Work to complete » Can you rewrite the lines as a JSON list of strings, one string per line, starting with the line that contains "Task: Click the highlighted 1.66% cell" and continuing through the very last line? Leave out blank lines and any pictures.

# # # # # # #

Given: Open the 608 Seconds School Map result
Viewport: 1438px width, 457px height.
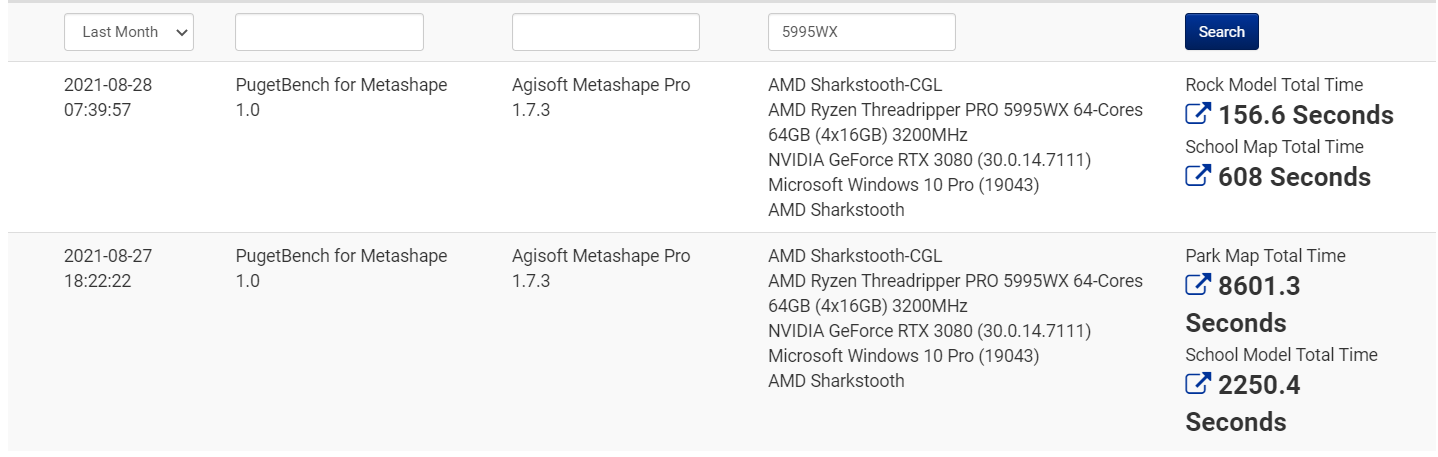Looking at the screenshot, I should tap(1294, 177).
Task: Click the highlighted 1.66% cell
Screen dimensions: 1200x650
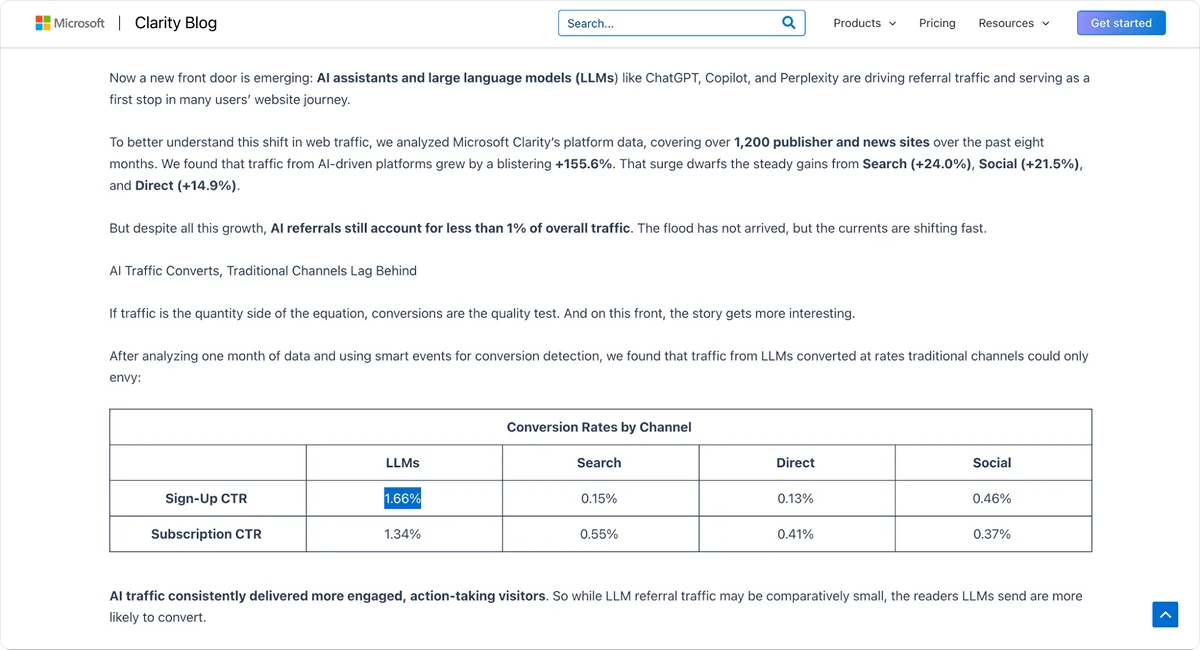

# # # # # # #

Output of the exercise »
[
  "Task: Click the highlighted 1.66% cell",
  "Screen dimensions: 1200x650"
]